Очевидно, что сам Петер Штайн сознательно провоцирует нас своим спектаклем на спор. На ту самую "майевтику" – древнее искусство сомнения, без которой не родиться ни истине, ни вере, тем паче в наше убогое и разъеденное плюрализмом время.
(Когда бы грек увидел наши игры... // Независимая газета. 1994. 2 марта).
ЛИТВА
Театр «Менус Фортас»
«Макбет» Шекспира в постановке Э. Някрошюса
Октябрь 1999 г.
Этот спектакль не мог не стать одним из центральных событий «Золотой маски». Однако же после неоднократных, всем памятных гастрольных встреч изменилась, как кажется, природа зрительских ожиданий – повысился порог готовности признать за всякой новой работой литовского режиссера статус события.

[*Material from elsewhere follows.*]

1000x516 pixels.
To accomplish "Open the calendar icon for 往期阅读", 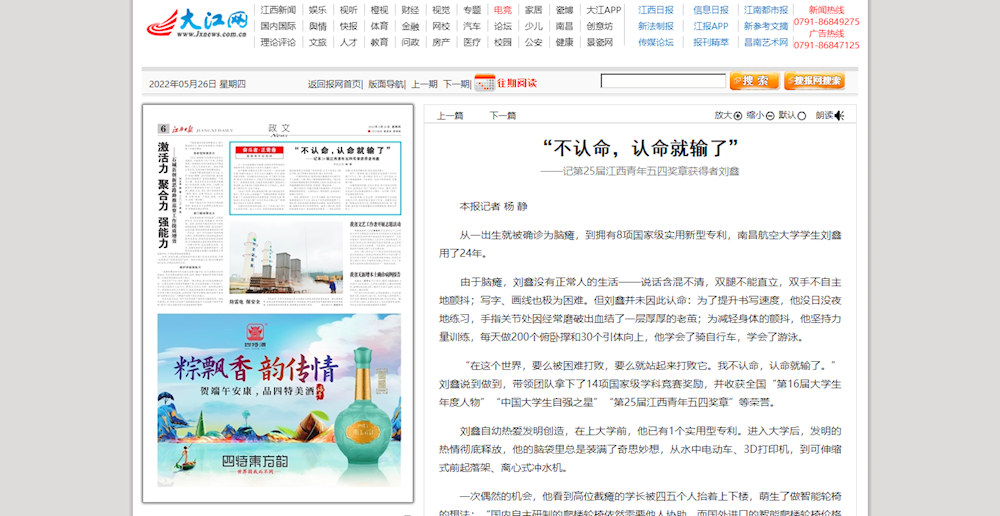I will pyautogui.click(x=484, y=82).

Дело в том, что общий тип постановок Някрошюса уже хорошо известен. Особенности его режиссерского мышления от спектакля к спектаклю мало меняются. Можно сказать, что на этот раз мы готовились обнаружить новизну в конкретных художественных результатах. Ведь заранее было ясно, что и в "Макбете" будут явлены парадоксальные ассоциации, своевольная игра изощренного воображения, подчас предельно далеко отстоящего от драматургической основы, причудливый поток сценических образов – неожиданных, поражающих, обескураживающих, зачастую рожденных не столько рефлексией художника по поводу пьесы, сколько саморефлексией, погружением в тайники собственной личности. Весь вопрос в том, предоставит ли Някрошюс на этот раз возможность подключиться к этой игре ассоциаций, пережить эту неотразимость образов.
Вопрос не лишний, когда речь идет об искусстве того типа, к которому принадлежит Театр Някрошюса, об искусстве, которое не столько сообщает, сколько провоцирует. Такое искусство всегда сопряжено с риском, и каждый его единичный акт, что называется, пан или пропал, а разброс творческих результатов может оказаться непредсказуемо велик.
Например, "Гамлет", предыдущая постановка Някрошюса, при всей ее громоздкости, перегруженности, отрывочности, при всей нарочитой затемненности смысла, представляется очень значительной. Будоражило и завлекало высокое поэтическое косноязычие. В спектакле сходились лед и пламень, белое и черное, движение и покой, и этот спор казался едва ли не значительнее самих коллизий трагедии. Западали в память многие режиссерские "отсебятины", лучшей из которых было появление в финале Призрака в какой-то белоснежной бурке (при чем здесь бурка?), на которую он укладывал бездыханное тело сына и долго баюкал его, долго оплакивал – "обвывал". Пожалуй, всего было через край – и пред-игра, и пост-игра, и актерская плюсовка, которая вторила режиссерскому перебору. Но в лучшие минуты чувствовалась внутренняя значительность, присутствие духовного усилия, мучительного стремления додумать что-то важное для самого художника и, может быть, что-то выговорить для нас, зрителей.